The merry company laughed, and went home with Mr. William Condor to crack a bottle of Champagne.
Mr. and Mrs. Bennet had stood at the street corner during the few minutes occupied by these events. When they heard the shouts for Newt they had looked inquiringly at each other. But when the scene was closed, and the cheers for the Honorable Abel Newt, our representative in Congress, had died away, they stood for a few moments quite stupefied.
“What does it mean, Gerald?” asked his wife. “Is Abel Newt in Congress?”
“I didn’t know it. I suppose he is only a candidate.”
He moved rapidly away, and his wife, who was not used to speed in his walking, smiled quietly, and, could he have seen her eye, a little mischievously. She said presently,
“Yes, our institutions are very simple and beautiful.”
Mr. Bennet said nothing. But she relentlessly continued,
“What a majestic thing the election of Abel Newt by the popular will will be!”
“My dear,” he answered, “don’t laugh until you know that it is the popular will; and when you do know it, cry.”
They walked on silently for some little distance further, and then Gerald Bennet turned toward St. John’s Square. His wife asked:
“Where are you going?”
“Can’t you guess?”
“Yes; but we have never been there before.”
“Has he ever failed before?”
“No, you dear soul! and I am very glad we are going.”
CHAPTER LXXI.
RICHES HAVE WINGS.
They rang at the door of Boniface Newt. It was quite late in the evening, and when they entered the parlor there were several persons sitting there.
“Why! father and mother!” exclaimed Gabriel, who was sitting in a remote dim corner, and who instantly came forward, with May Newt following him.
Mrs. Newt rose and bowed a little stiffly, and said, in an excited voice, that really she had no idea, but she was very happy indeed, she was sure, and so was Mr. Newt. When she had tied her sentence in an inextricable knot, she stopped and seated herself.

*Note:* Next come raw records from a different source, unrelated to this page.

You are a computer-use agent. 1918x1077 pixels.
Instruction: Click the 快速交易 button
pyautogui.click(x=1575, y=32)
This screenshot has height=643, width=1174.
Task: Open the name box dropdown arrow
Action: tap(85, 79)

Boniface Newt rose slowly and gravely. He was bent like a very old man. His eye was hard and dull, and his dry voice said:
“How do you do? I am happy to see you.”
Then he sat down again, while Lawrence went up and shook hands with the new-comers. Boniface drummed slowly upon his knees with the long, bony white fingers, and rocked to and fro mechanically, as he sat.
When Lawrence had ended his greetings there was a pause. Mrs. Newt seemed to be painfully conscious of it. So did Mr. Bennet, whose eyes wandered about the room, resting for a few instants upon Boniface, then sliding toward his wife. Boniface himself seemed to be entirely unconscious of any pause, or of any person, or of any thing, except some mysterious erratic measure that he was beating with the bony fingers.